Title: Atypical Refractory Macular Edema: Are We Missing Something?
Description:
Purpose: To report a case of bilateral refractory macular edema in a diabetic macular edema in a diabetic with an underlying systemic illness.
Case Report: A 65-year-old male presented with the symptom of blurred vision in both eyes for three months.
He was a known diabetic patient and was also hypertensive for the last 10 years.
The corrected distance visual acuity was 20/120 in the right eye and 20/80 in the left eye.
Fundus examination revealed multiple deep and superficial retinal hemorrhages, cystoid macular edema, and serous macular detachment in both eyes.
With a diagnosis of diabetic macular edema in both eyes, the patient was treated with multiple intravitreal injections of anti-vascular endothelial growth factor and steroids.
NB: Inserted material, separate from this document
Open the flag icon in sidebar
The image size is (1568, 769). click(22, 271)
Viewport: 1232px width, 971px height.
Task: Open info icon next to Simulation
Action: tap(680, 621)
Since he did not show a favorable response, the patient was further investigated and diagnosed with multiple myeloma.
After undergoing treatment for the same, the patient was seen a year later and noted to have significant resolution of the macular edema and subretinal fluid in both eyes.
Conclusion: In patients who suffer with atypical macular edema that is resistant to conventional treatment, it is imperative to look for underlying systemic illnesses such as immunoproliferative disorders and hematologic malignancies.